* _Required task_:
Decide whether each statement agrees with the forum thread on installing Java on Redhat 8, answering yes or no and quoting the words from the thread that settle it. 1. The first poster reports that the Java chat at TSG does not work in the Mozilla browser. 2. The reply instructs opening a terminal and logging on as root. 3. After trying the suggested steps, the first poster says the installer ran and asked questions.

* _Excerpt provided_:
= = = =
# Installing Java on Redhat 8



## pyritechips (Jun 3, 2002)

Hello!

I'm brand new to Linux and this is my first post here!

I installed redhat 8. Some things dont work with my Mozilla browser, such as the Java chat here at TSG.

I downloaded the Java runtime ( jre-1_4_0_03-linux-1586-rpm.bin ) but I have no clue how to install it!! Anybody want to hold my hand and walk me through this?

Please?


----------



## lynch (Aug 3, 2002)

Open a terminal and logon as root.Then type this:
* cd directory* (the directory where you downloaded the file)
* ./ filename.bin*
That should run the installer.Just read each question carefully and answer y or n.
I think that's what you want 
HTH
lynch


----------



## pyritechips (Jun 3, 2002)

I tried that and get "Unknown Host" error msg.


----------



## lynch (Aug 3, 2002)
= = = =
* _Data segment_:
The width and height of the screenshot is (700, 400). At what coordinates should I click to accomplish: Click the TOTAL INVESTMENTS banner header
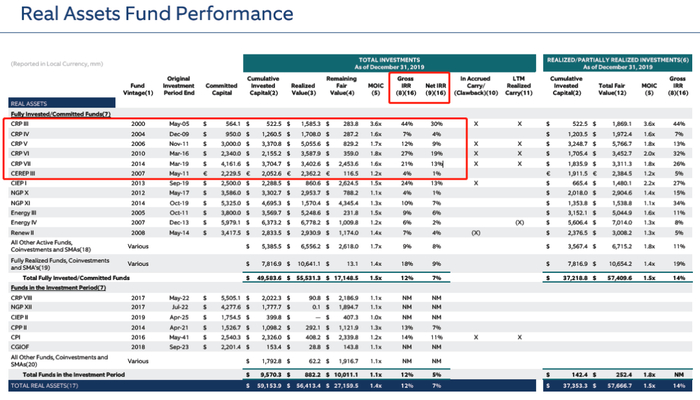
= = = =
* _Solution to this task_:
1. Yes: "Some things dont work with my Mozilla browser, such as the Java chat here at TSG."
2. Yes: "Open a terminal and logon as root."
3. No: "I tried that and get "Unknown Host" error msg."